Full disclosure: I run a backlink monitoring tool (LinkGuard), so I'm not neutral. I'll tell you where we fit and, more usefully, where we don't. This piece covers what a backlink audit checks, exactly what Semrush's Backlink Audit does and what it costs, how to run the same audit free with Google Search Console, and the part audits leave out.
What a backlink audit does
A backlink audit is a point-in-time review of every site linking to yours. You pull your full list of referring domains, flag the spammy or unnatural ones, then disavow the harmful ones so Google ignores them. The goal is a clean, defensible link profile.
Three things usually come out of it. A shortlist of toxic or spam links you might disavow. A list of dead or broken links worth reclaiming. And a gut-check on your anchor text, because an over-optimized anchor profile (the same money keyword, over and over) is a risk in its own right.
Most people run an audit out of fear: a ranking drop, a manual-action scare, a new client whose link history they don't trust. That fear is often overblown (more on that shortly). But running the audit once is still worth it, if only to know what you're holding.

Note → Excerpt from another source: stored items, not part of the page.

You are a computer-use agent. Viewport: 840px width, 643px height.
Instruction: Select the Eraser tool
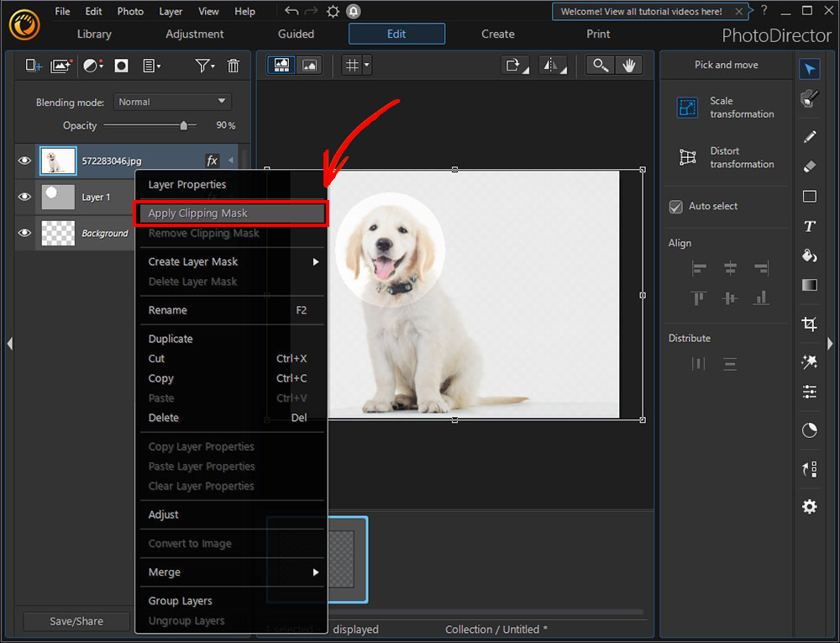tap(809, 166)
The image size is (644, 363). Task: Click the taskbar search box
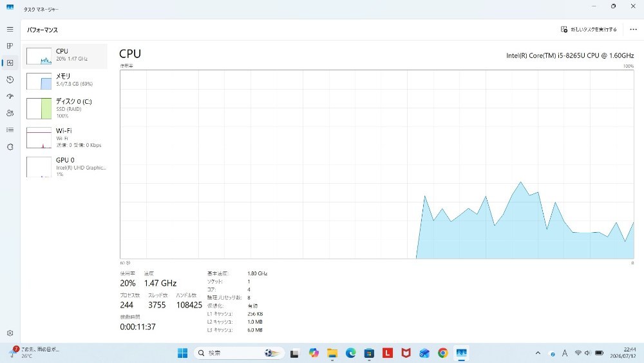[x=239, y=353]
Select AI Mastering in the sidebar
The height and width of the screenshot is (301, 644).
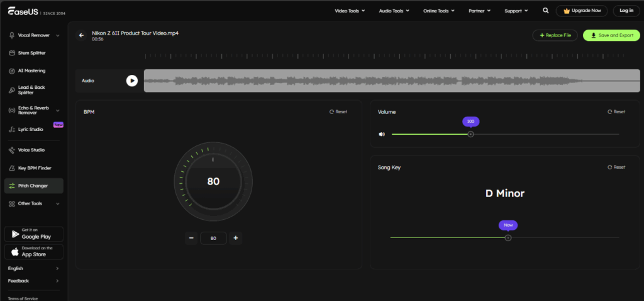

What Semrush's Backlink Audit checks
Credit where it's due: Semrush's Backlink Audit is the most polished version of this workflow. You point it at your domain, it pulls your backlinks from Semrush's own index, and you can connect Google Search Console and Google Analytics to widen the list. Then it scores everything.
The headline number is the Toxicity Score: every referring domain gets a 0–100 rating built from 45+ "toxic markers" — links from sites Google never indexed, known link networks, mass site-wide footer links, pages flagged for malware, and so on. High score, high suspicion. What that score does and doesn't mean — and why a high one rarely warrants panic — is its own subject, covered in what is a toxic backlink.
From there it's a triage queue. You work through the flagged domains, send the ones you want gone to a disavow list, and Semrush builds the disavow file in the exact format Google expects. Confirm a removal and it recalculates your overall toxicity. It also tracks new and lost links, so a re-audit shows what moved since last time.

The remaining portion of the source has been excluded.